A model analysis of the asymmetrical response of pulmonary o2
uptake during incremental and decremental ramp exercise.
Niizeki, Kyuichi, Tatsuhisa Takahashi, and Yoshimi Miyamoto.
Laboratory of Biological Cybernetics, Department of Electrical and
Information Engineering, Yamagata University, Yonezawa 992, Japan
APStracts 2:0348A, 1995.
The responses of gas exchange and ventilatory variables exhibit
obvious asymmetry between the incremental and decremental phases of
trapezoidal ramp exercise (29). Computer simulation was performed to
explore the possible mechanisms producing this asymmetry of pulmonary
oxygen uptake (Vo2) dynamics. The model consisted of three
compartments (the lungs, the exercising muscles, and the other organs
and tissues), which were perfused by respective regional
circulations. Exercise was simulated by increasing the pulmonary
blood flow (Q) and the muscle Vo2 in proportion to work rate. The
dynamic responses of Q and the muscle Vo2 were assumed to obey first
-order linear kinetics. The ratio of blood flow in the muscle
compartment to total cardiac output was assumed to increase linearly
with work rate. Our simulation demonstrated that the muscle blood
flow and mixed venous O2 content exhibited significant asymmetry
between the incremental and decremental phases of exercise. The model
suggested that the asymmetry of Vo2 between incremental and
decremental ramp exercise was dependent on the redistribution ratio
of blood flow to the working muscles.
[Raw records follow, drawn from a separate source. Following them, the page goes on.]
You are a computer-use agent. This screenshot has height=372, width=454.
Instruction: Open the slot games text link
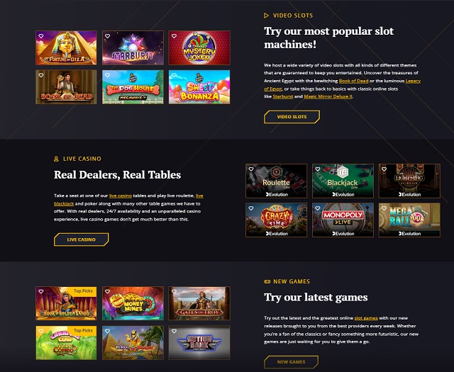(366, 318)
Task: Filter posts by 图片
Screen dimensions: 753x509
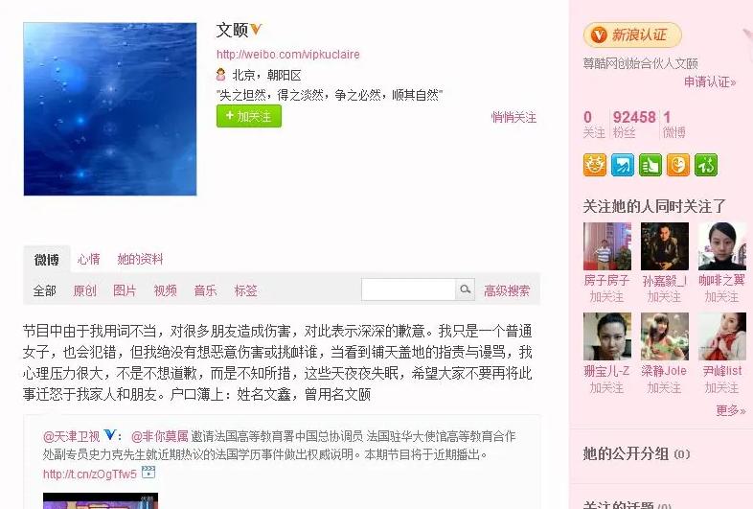Action: point(125,290)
The validity of the model was
then evaluated by comparing the simulated results with experimental
data obtained.
Received 29 November 1993; accepted in final form 28 June 1995.
APS Manuscript Number A1137-3.
Article publication pending Journal of Applied Physiology.
ISSN 1080-4757 Copyright 1995 The American Physiological Society.
Published in APStracts on 14 August 1995.